BEGIN

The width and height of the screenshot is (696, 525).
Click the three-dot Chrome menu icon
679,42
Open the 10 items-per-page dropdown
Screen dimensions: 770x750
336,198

END

The complete listing, from first line to last, should be copied verbatim.

● ANSWER SECTION
The width and height of the screenshot is (696, 525).
Click the three-dot Chrome menu icon
679,42
Open the 10 items-per-page dropdown
Screen dimensions: 770x750
336,198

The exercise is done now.